With pictures excluded, give again exactly the lines running from the one holding "Select the 0.04 beta value cell" through the end of the listing below.

▼▼▼

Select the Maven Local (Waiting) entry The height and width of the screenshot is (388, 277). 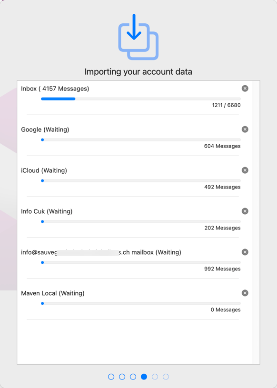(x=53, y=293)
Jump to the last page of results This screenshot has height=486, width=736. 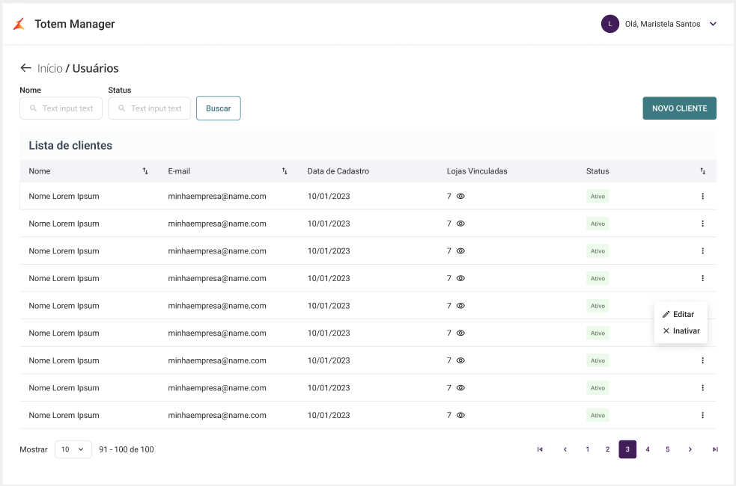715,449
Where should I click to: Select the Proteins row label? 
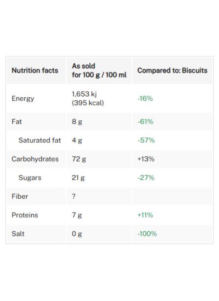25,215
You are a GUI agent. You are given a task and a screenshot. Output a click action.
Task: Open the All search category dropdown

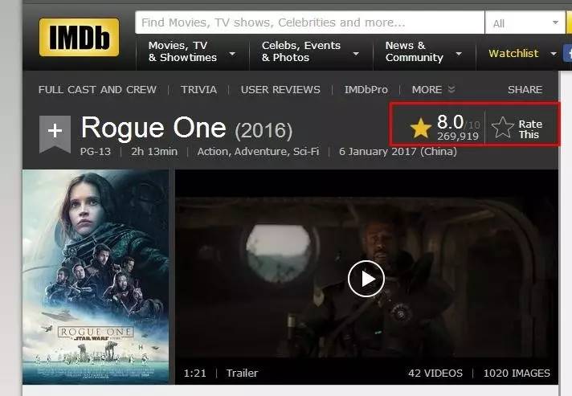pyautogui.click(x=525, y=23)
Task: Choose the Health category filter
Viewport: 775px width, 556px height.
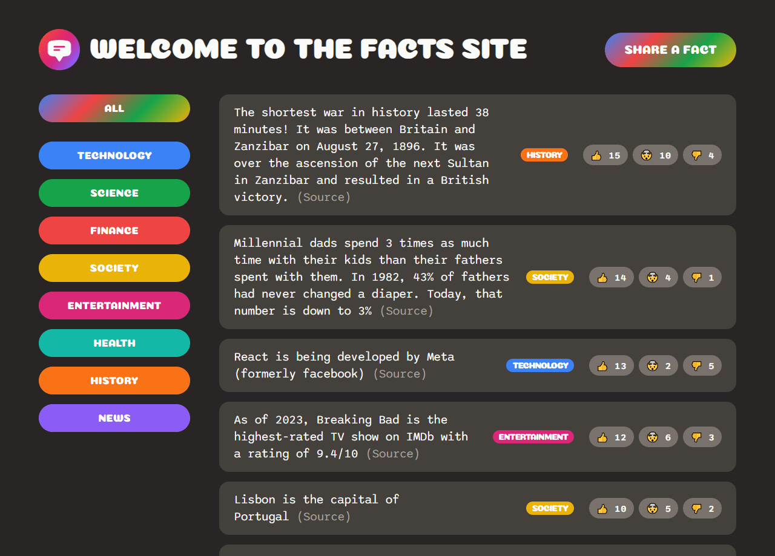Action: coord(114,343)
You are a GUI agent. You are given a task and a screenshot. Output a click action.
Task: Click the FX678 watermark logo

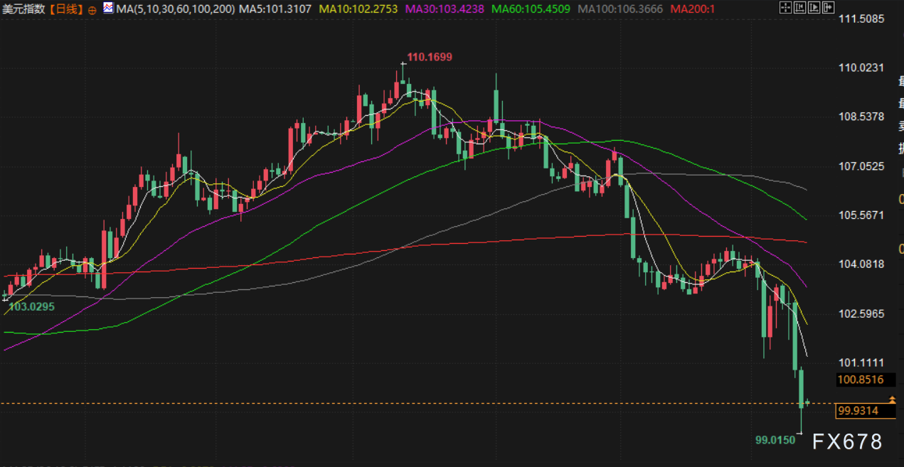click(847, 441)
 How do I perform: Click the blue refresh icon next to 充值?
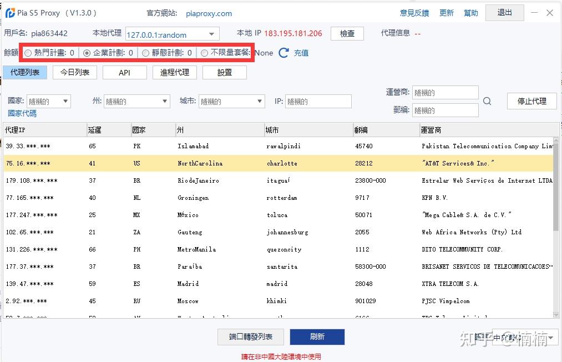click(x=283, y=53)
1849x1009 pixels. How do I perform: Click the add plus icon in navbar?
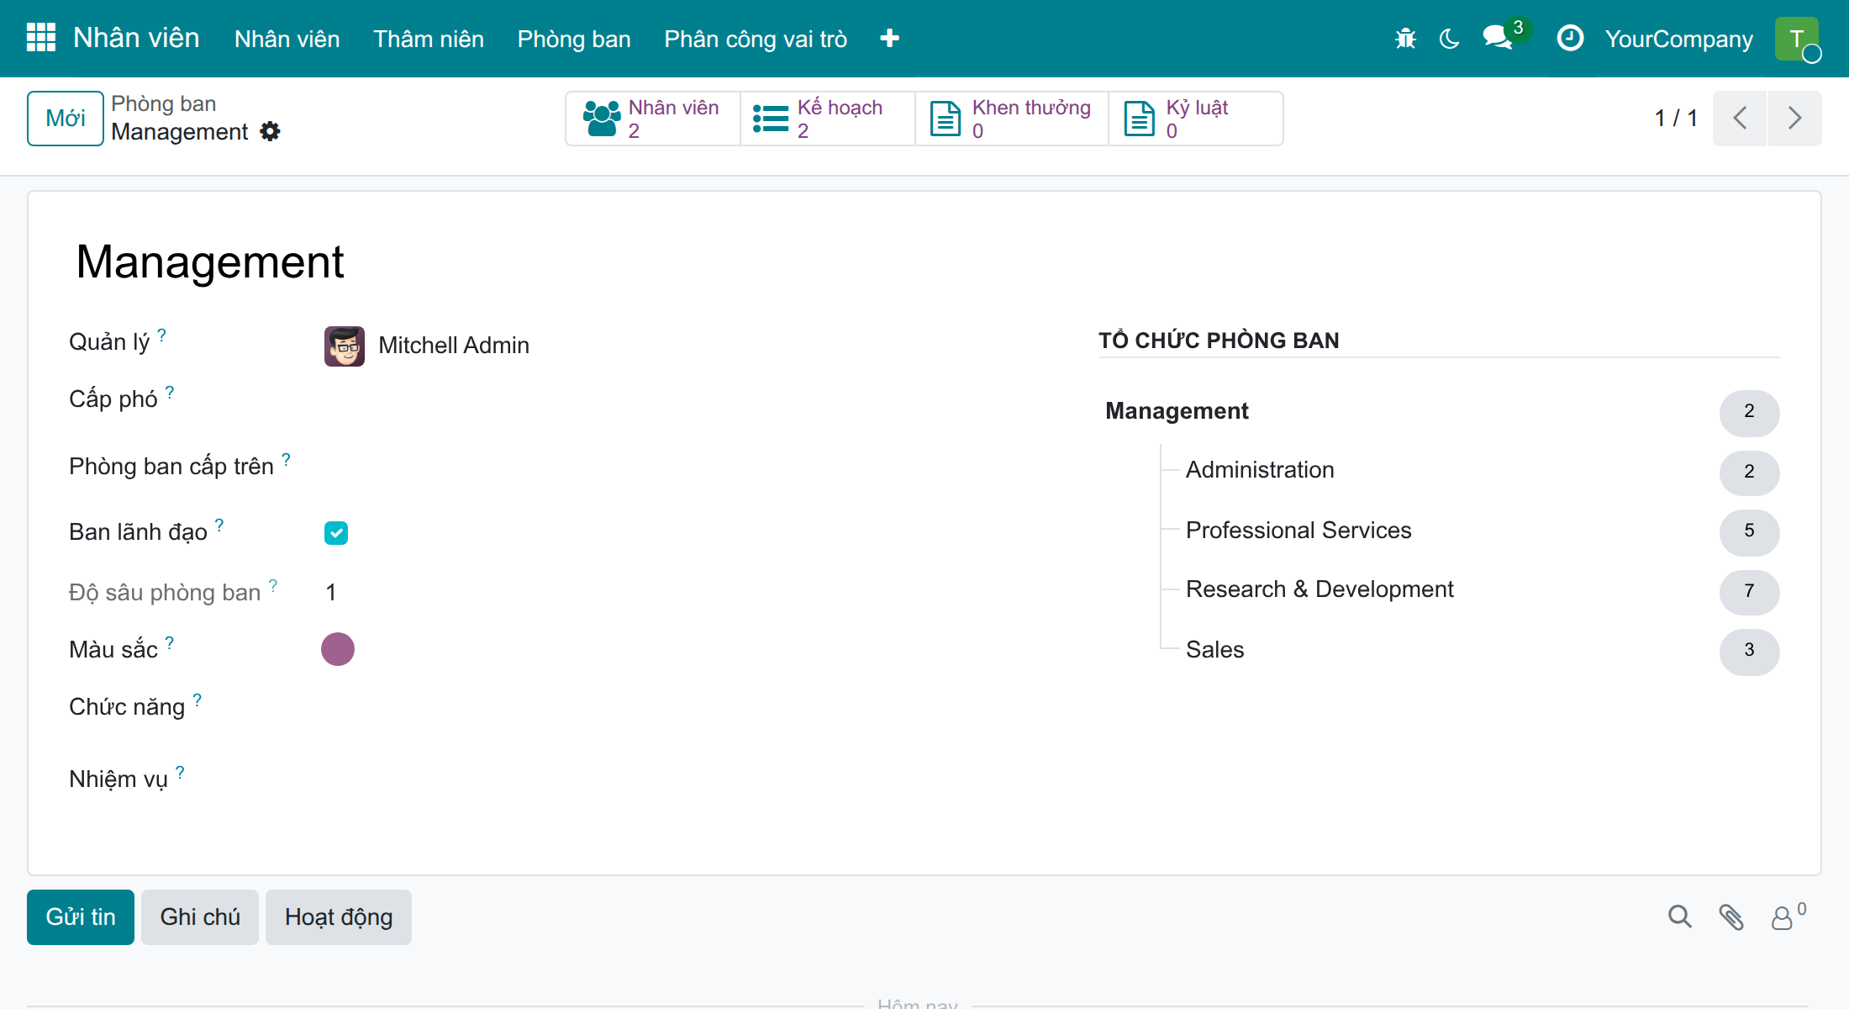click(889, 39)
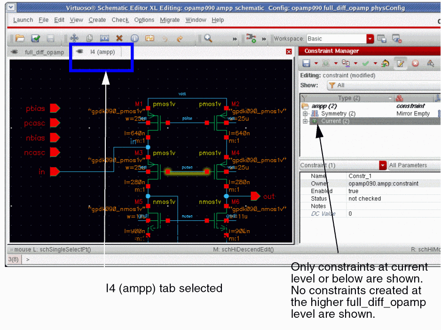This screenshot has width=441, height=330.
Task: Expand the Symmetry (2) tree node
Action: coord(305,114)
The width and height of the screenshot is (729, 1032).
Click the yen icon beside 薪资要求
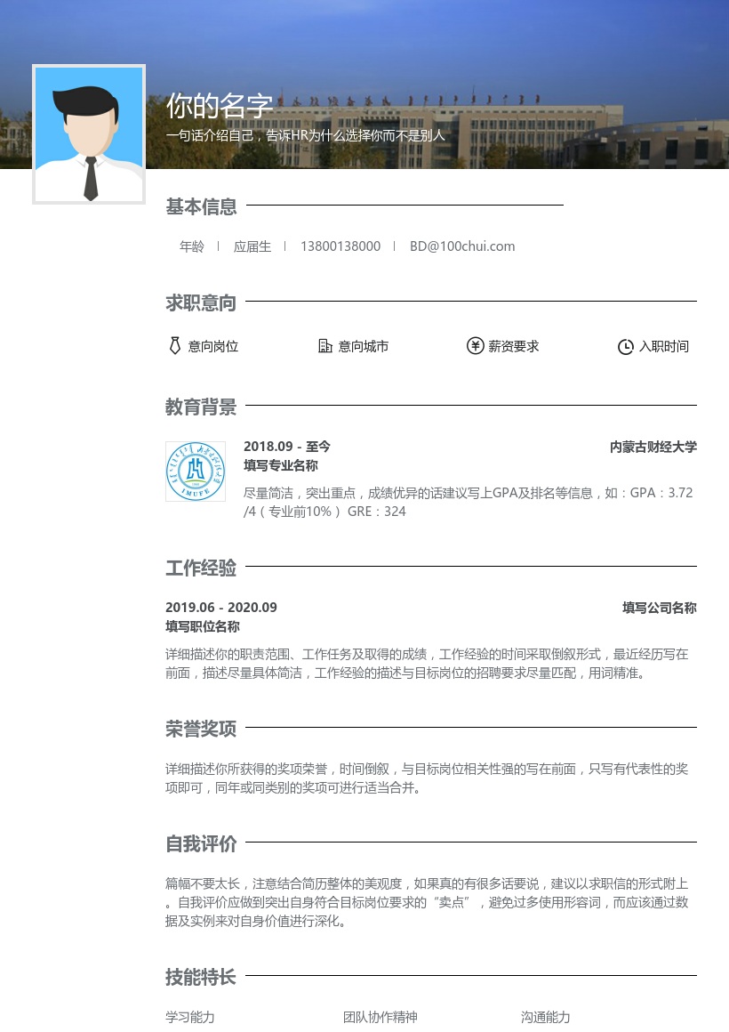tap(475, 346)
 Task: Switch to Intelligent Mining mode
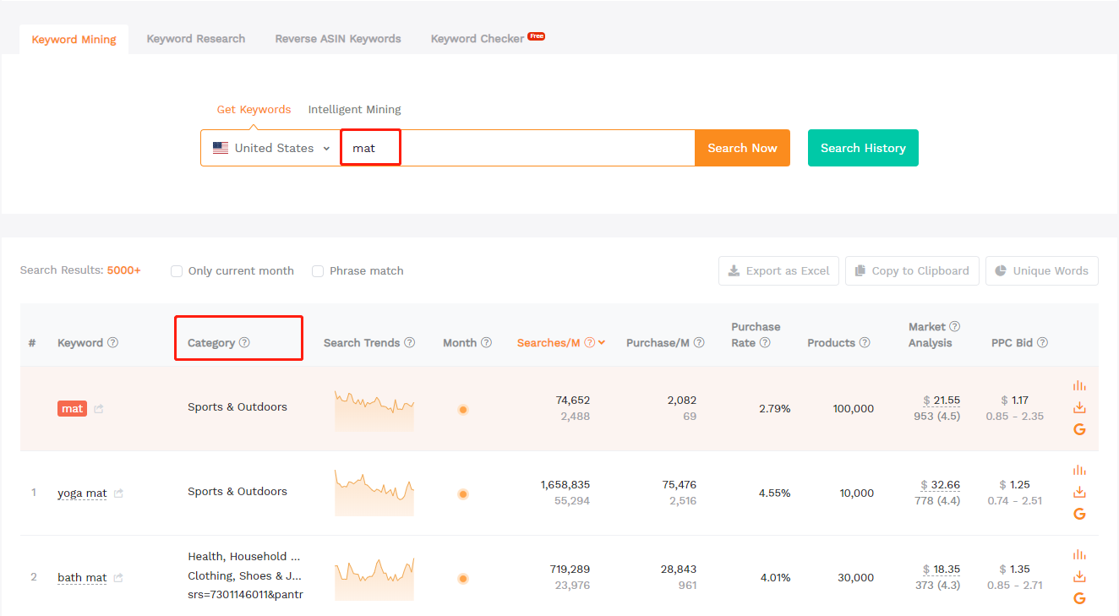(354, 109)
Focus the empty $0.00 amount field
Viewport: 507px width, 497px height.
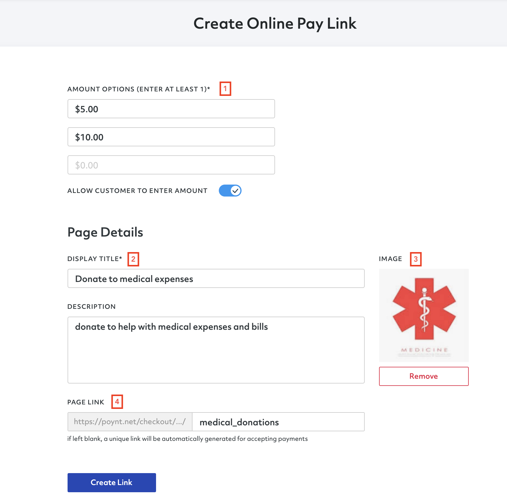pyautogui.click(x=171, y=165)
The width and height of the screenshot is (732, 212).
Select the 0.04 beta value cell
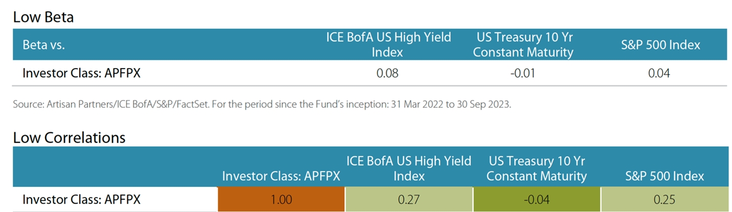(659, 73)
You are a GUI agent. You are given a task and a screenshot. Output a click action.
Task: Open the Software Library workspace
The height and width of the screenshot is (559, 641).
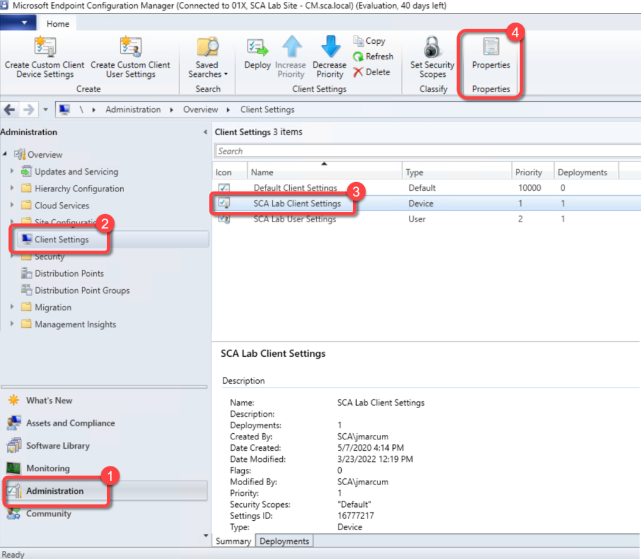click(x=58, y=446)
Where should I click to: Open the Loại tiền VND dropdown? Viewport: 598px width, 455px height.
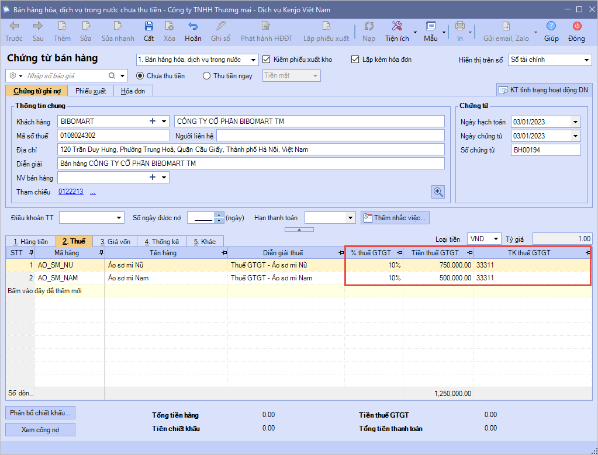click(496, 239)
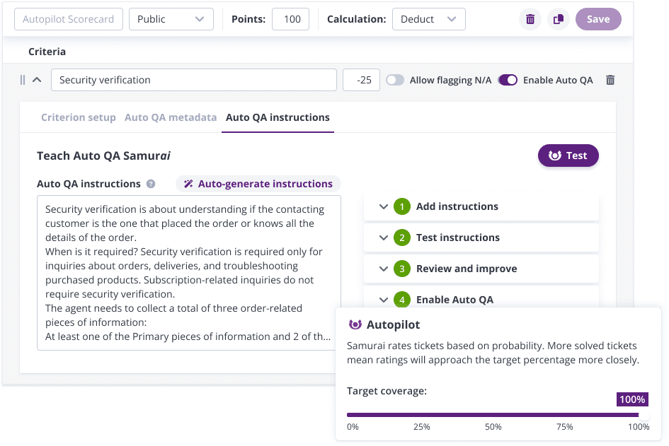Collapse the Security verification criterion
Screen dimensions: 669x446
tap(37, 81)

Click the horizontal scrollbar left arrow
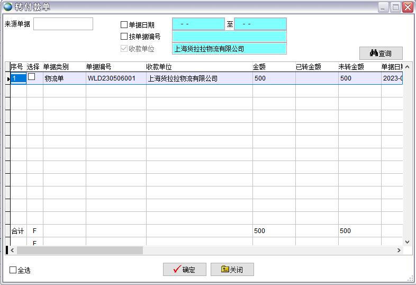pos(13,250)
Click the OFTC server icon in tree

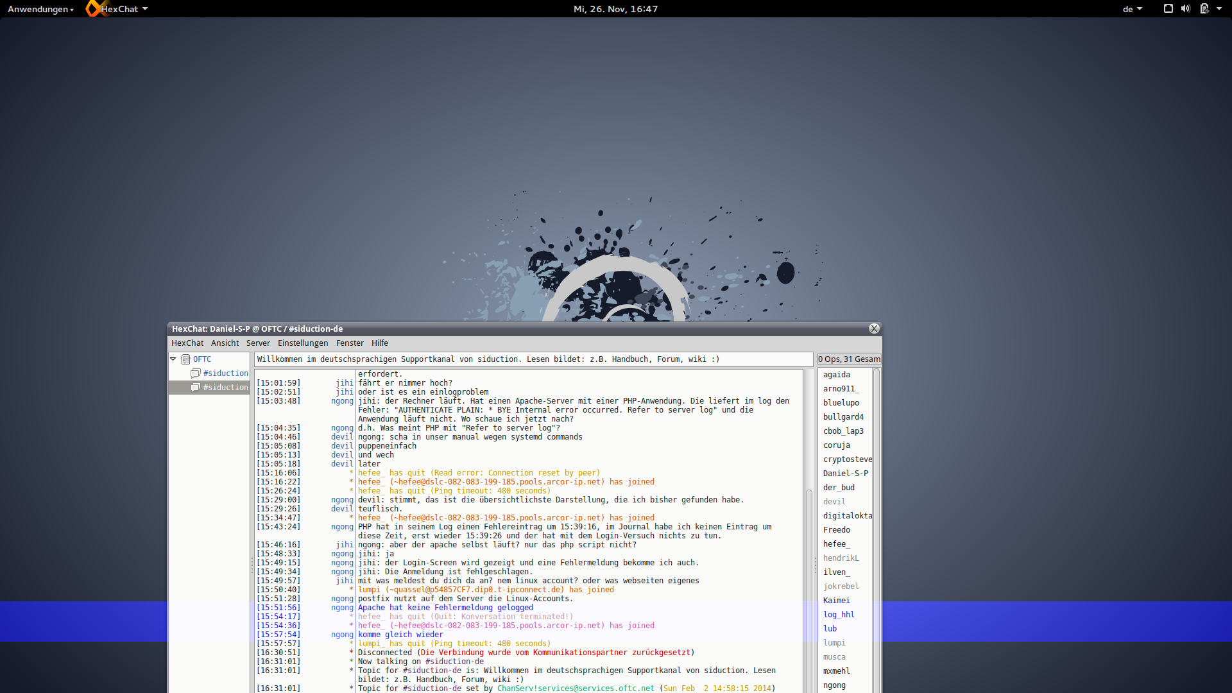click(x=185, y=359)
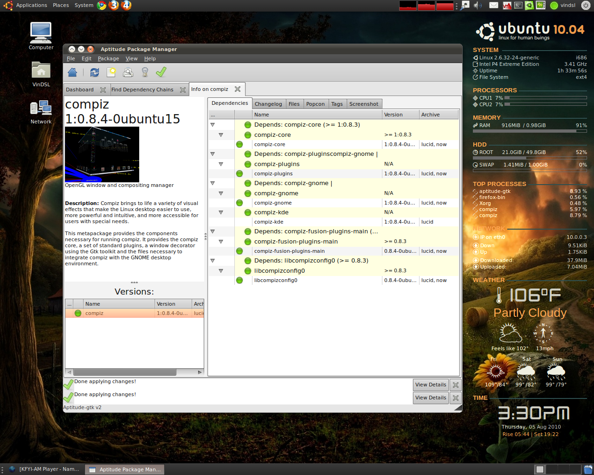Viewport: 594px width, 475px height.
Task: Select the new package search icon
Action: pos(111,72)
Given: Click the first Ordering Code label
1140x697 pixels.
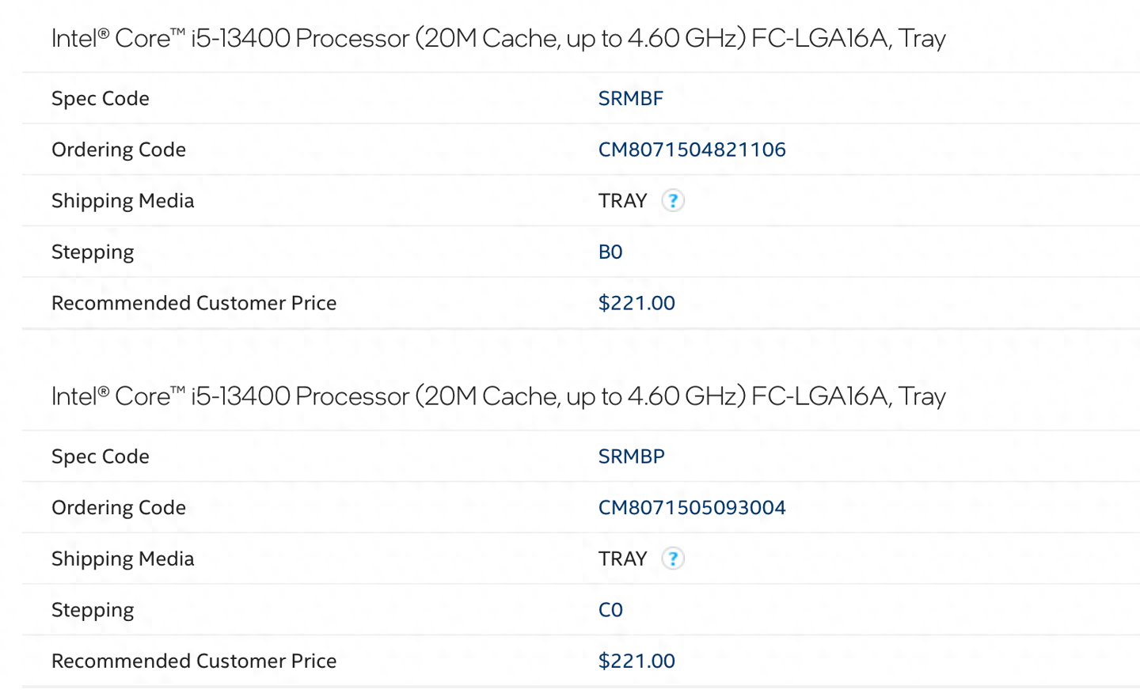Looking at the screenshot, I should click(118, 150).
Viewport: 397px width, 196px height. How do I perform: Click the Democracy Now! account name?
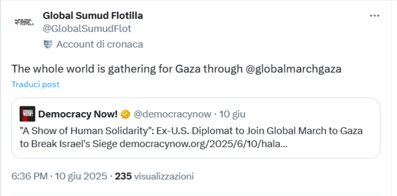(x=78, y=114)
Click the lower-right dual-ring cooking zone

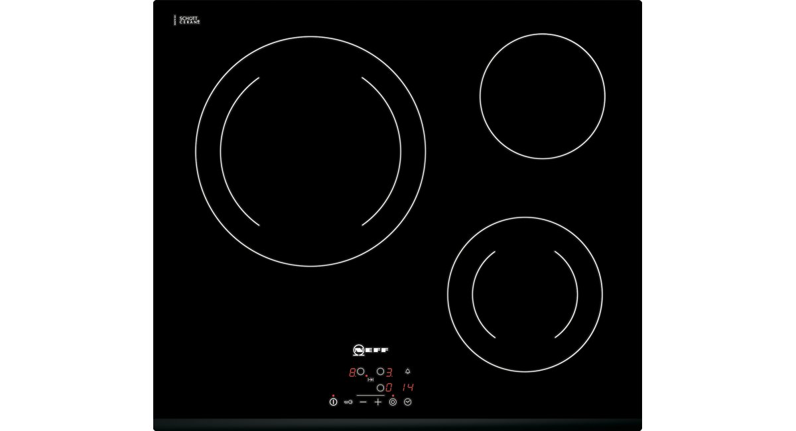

▲▲▲

Answer section |
Select the 0.04 beta value cell
(659, 73)
You are a GUI agent. You are given a task and a screenshot. Output a click action.
Task: Open the Software Library workspace
The height and width of the screenshot is (559, 641).
click(x=58, y=446)
Where should I click to: Open the Loại tiền VND dropdown? Viewport: 598px width, 455px height.
click(496, 239)
Collapse the Security verification criterion
Screen dimensions: 669x446
tap(37, 81)

Click the horizontal scrollbar left arrow
pos(13,250)
Click the OFTC server icon in tree

click(x=185, y=359)
Viewport: 594px width, 475px height.
Task: Select the new package search icon
Action: pos(111,72)
Given: Click the first Ordering Code label
1140x697 pixels.
Looking at the screenshot, I should click(118, 150).
Viewport: 397px width, 196px height. How do I perform: Click the Democracy Now! account name?
(x=78, y=114)
Click the lower-right dual-ring cooking zone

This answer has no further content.